In a list of policy proposals released this week, the restaurant group targeted providing immediate relief for struggling owners, promoting a safe environment for dining and travel in the state and investing in the state’s hospitality workforce, including retention.
The industry group’s plan includes a proposal to put $50 million toward an employer tax credit if they provide a cash incentive to workers hired or rehired on or after March 11.
Other provisions call for paid training so workers can make a long-term career in the industry; creating an industry-specific job board and training high schoolers for careers in hospitality.
Unclear, so far, is whether the state will act on the recommendations.
“We are glad to see some initial proposals … to start the budget process, but it’s important to remember that the state cannot allocate this funding until the United States Treasury provides further guidance,” Michigan Gov. Gretchen Whitmer said this week in response to Bridge Michigan.
“Once we receive additional guidance, our top priority will be getting these resources into the hands of Michiganders to help families and small businesses, and we look forward to working together with the legislature to negotiate a budget that works for all of Michigan.”

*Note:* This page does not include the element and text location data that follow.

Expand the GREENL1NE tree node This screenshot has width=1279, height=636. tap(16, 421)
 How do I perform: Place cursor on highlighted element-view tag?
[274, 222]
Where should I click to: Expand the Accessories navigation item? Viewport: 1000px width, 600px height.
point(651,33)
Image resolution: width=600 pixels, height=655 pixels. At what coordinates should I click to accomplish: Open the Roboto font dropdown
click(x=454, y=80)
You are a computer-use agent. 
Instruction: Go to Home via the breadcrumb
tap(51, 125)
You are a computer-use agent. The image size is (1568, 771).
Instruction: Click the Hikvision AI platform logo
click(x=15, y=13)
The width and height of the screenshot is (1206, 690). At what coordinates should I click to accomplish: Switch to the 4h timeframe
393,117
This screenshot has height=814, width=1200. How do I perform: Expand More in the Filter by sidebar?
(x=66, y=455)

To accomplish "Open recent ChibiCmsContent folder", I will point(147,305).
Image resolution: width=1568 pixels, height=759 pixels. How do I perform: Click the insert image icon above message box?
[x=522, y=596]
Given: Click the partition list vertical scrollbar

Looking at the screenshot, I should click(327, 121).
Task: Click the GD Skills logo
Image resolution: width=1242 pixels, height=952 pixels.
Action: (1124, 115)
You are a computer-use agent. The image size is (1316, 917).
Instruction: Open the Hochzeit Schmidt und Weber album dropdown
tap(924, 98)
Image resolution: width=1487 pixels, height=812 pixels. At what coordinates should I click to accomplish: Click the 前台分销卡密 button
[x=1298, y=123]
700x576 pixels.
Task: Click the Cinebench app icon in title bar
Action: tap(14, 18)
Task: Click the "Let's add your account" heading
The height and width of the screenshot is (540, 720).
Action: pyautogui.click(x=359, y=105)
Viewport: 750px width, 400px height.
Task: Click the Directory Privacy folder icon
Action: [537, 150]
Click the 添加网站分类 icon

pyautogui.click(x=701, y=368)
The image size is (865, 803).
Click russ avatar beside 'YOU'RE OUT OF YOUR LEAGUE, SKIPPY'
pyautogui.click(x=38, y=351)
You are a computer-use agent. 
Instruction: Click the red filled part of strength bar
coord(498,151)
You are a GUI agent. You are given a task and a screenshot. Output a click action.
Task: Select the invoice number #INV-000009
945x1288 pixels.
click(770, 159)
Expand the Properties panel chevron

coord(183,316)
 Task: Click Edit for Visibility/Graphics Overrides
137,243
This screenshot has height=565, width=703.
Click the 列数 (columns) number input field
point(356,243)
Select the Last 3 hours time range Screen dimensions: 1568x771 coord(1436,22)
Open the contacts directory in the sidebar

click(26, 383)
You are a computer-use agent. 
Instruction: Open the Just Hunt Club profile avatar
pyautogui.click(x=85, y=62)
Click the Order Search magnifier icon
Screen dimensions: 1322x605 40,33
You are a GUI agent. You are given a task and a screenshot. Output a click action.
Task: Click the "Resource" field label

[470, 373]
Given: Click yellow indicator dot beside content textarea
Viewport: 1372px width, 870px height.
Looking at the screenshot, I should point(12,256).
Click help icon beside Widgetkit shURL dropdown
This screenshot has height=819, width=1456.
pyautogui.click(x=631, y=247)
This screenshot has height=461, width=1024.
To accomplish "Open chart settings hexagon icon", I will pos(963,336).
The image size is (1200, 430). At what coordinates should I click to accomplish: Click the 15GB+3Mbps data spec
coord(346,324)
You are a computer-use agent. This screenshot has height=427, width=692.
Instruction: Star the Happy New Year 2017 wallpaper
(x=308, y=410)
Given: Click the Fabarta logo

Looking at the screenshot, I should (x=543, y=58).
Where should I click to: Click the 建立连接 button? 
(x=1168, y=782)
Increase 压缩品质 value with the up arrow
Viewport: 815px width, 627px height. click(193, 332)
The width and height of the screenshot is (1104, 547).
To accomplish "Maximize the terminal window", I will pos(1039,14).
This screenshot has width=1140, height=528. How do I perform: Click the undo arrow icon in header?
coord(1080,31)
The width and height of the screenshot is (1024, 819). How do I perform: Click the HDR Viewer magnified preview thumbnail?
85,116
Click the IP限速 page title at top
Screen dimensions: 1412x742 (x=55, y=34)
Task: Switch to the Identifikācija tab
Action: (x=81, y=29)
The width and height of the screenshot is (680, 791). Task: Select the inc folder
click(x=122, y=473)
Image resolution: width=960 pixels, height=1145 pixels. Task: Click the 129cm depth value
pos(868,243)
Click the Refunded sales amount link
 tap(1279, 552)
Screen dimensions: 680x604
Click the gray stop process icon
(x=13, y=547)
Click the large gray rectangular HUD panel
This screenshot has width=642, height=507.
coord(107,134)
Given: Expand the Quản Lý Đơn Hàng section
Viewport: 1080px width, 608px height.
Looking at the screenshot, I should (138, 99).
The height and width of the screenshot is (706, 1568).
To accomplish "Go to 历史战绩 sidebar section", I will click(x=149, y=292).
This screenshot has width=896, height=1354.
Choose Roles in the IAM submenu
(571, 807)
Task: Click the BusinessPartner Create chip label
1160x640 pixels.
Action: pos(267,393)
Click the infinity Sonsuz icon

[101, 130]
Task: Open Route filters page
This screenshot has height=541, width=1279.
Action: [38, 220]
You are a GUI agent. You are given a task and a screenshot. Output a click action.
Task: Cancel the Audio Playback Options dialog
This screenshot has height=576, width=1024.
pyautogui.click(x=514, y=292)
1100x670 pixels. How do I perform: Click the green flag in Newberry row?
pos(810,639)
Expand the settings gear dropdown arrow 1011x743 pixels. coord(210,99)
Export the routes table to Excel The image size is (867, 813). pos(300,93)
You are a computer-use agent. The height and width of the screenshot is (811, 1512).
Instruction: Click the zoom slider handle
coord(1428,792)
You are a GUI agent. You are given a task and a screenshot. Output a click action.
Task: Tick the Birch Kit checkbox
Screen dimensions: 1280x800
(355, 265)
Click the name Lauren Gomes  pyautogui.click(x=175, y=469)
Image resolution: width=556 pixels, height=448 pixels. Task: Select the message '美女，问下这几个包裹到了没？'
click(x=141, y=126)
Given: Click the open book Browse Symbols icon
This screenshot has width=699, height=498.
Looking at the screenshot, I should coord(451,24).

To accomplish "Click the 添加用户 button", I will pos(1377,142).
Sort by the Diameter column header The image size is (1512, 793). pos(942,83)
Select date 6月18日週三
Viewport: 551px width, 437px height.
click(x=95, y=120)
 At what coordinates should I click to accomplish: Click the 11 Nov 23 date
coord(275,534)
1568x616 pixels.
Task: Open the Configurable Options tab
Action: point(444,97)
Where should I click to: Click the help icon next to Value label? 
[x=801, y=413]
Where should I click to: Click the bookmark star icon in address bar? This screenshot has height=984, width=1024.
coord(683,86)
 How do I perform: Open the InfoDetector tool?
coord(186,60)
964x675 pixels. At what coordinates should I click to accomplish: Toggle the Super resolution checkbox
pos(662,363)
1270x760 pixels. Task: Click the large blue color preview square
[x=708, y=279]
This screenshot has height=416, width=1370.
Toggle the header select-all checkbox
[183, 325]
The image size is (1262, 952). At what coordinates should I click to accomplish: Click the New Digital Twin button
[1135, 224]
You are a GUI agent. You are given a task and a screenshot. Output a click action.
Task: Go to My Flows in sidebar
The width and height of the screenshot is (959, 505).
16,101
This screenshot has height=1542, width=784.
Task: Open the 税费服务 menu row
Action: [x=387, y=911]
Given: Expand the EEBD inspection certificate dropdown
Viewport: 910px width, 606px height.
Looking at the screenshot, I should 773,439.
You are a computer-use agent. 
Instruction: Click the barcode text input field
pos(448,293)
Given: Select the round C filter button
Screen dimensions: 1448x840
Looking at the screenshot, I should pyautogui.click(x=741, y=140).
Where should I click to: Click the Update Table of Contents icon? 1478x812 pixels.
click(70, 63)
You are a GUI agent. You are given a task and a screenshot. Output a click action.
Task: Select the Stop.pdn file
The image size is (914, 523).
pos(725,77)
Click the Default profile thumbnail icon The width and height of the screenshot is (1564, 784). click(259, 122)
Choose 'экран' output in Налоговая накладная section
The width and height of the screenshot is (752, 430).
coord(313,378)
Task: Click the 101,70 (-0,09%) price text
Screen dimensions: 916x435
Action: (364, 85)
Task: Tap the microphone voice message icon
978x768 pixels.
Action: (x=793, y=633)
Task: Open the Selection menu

Policy-wise, Lupher said, accelerating the reopening of the economy and continuing to boost restaurants, such as through pandemic loans and grants, could be ongoing solutions.
Worker signing bonuses may help, Lupher said, but in reality those funds could be spent quickly on rent, food and gas if an employee continues to earn less than expected.
Longer-term, cultivating employee retention will help restaurants. At West End Tavern in Traverse City, Constantin is dealing with still more hiring factors: Fewer student visas for summer help; reliable staff that left the state for more consistent opportunities over the past year; even high home prices in the summer resort community make it harder for restaurant workers to live nearby.
Constantin said he recognizes the value of stability, and is willing to offer full-time, year-round work to workers. In the meantime, like other places, he said he has raised wages, which are 15-20 percent higher than in 2019. A teenage busser, for example, may make $14 per hour. Kitchen staff works on a bonus plan.
Josie Knapp, co-owner of Assaggi Bistro in Ferndale, north of Detroit, said she’s turned to personal networking to help her find prospective workers. She would still like to have three or four new hires, including one who will work in the kitchen.
“But when you go anywhere, there isn’t a place that doesn’t have a sign on their window, looking for help,” Knapp said. “That has to tell you something.”
Grimes, the U-M economist, said Michigan could be in for a “relatively long period where labor is in short supply in a variety of industries.”
In the case of restaurants, he said, “given their other additional costs, this means that they are also going to need to raise prices.
“So look to pay more at your favorite restaurant if you want to go out to eat.”